Werden Sie Standorte zusammenlegen – etwa in kleinen Städten, wo es eine Gothaer- und eine Barmenia-Agentur gibt?

Nein, wir wollen unsere dezentralen Strukturen in der Fläche erhalten. Vertrieb braucht regionale Präsenz. Ab dem kommenden Jahr wird es bei unseren Agenturen aber einen einheitlichen Markenauftritt mit dem neuen Logo geben. Wenn sich Agenturen zusammenschließen wollen, dann steht ihnen das als selbstständigen Unternehmern natürlich frei.

Wird das Provisionssystem angeglichen und müssen Vermittler mit Abstrichen rechnen?

Nein, unser Provisionsmodell bleibt bestehen. Der Wettbewerb um gute Versicherungsvermittler ist deutlich härter geworden in den vergangenen Jahren. Deshalb arbeiten wir weiter intensiv am Ausbau unseres Vertriebs.

Wie sieht es denn mit den Beschäftigten der beiden Häuser aus?

Das ist der nächste große Schritt. Wir werden den Großteil aller Mitarbeitenden und ihre Verträge aus den Einzelgesellschaften in einer gemeinsamen Gesellschaft, der Konzernholding, zusammenführen.

Und an den Konditionen ändert sich nichts?

Alle behalten ihren bisherigen Arbeitsvertrag. Unsere freiwilligen Sozialleistungen werden wir allerdings harmonisieren. Dabei geht es um Themen wie betriebliche Altersvorsorge, eine betriebliche Krankenversicherung, aber auch moderne Elemente wie Sabbaticals. Auch mit Blick auf den Fachkräftemangel, werden wir nicht weniger bieten, im Gegenteil. Aber beide Vorgängeruntenehmen hatten unterschiedliche Sozialleistungen. Das werden wir vereinheitlichen und modernisieren.

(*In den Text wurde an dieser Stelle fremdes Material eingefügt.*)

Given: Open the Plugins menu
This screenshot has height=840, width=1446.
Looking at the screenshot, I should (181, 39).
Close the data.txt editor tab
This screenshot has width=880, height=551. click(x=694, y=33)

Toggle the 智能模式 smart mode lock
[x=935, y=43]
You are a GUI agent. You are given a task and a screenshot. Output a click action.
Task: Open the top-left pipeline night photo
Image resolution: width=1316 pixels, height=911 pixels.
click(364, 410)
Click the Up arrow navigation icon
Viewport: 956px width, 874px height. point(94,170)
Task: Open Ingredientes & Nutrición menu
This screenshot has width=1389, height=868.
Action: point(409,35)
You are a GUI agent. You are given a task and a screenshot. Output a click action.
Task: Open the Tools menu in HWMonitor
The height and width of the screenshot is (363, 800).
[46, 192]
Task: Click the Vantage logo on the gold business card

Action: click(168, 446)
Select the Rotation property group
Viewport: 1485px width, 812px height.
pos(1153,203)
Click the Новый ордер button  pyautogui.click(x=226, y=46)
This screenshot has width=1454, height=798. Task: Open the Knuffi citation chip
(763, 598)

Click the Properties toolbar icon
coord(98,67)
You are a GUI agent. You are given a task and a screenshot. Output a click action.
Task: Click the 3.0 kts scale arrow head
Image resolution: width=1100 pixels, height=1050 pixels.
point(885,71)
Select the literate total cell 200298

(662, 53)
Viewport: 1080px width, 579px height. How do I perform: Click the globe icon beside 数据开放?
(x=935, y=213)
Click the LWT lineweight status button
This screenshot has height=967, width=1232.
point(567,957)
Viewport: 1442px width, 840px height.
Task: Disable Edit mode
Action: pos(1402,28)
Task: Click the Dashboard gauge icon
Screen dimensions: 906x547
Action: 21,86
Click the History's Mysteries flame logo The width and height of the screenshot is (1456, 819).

Wo genau werden denn Leistungen gestrichen?

Darüber kann ich zum jetzigen Zeitpunkt leider noch nicht sprechen, denn wir sind noch in Verhandlungen mit den Sozialpartnern. Es wird sicherlich punktuell Leistungen geben, die anders strukturiert oder nicht mehr angeboten werden. Aber in Summe gibt es für die Mitarbeitenden viele neue oder verbesserte Leistungen. Unterm Strich werden wir damit auch künftig ein sehr attraktiver Arbeitgeber sein. Betriebsräte und Arbeitgeber haben gerade intern über den aktuellen Stand der Überlegungen berichtet und die Resonanz war positiv.

Sie haben zu Beginn der Fusion immer betont, dass keine Stellen gestrichen werden. Bleibt es dabei?

Eindeutig ja. Für alle Mitarbeitenden gilt seit dem Tag des Zusammenschlusses eine dreijährige Beschäftigungsgarantie, die wir nochmal um zwei Jahre bis Ende 2029 verlängert haben. Damit haben wir die nötige Laufruhe. Unsere internen Befragungen zeigen, dass die Menschen hinter den strategischen Überlegungen für den Zusammenschluss stehen und immer mehr Mitarbeitende auch die Chancen sehen, die sich daraus ergeben.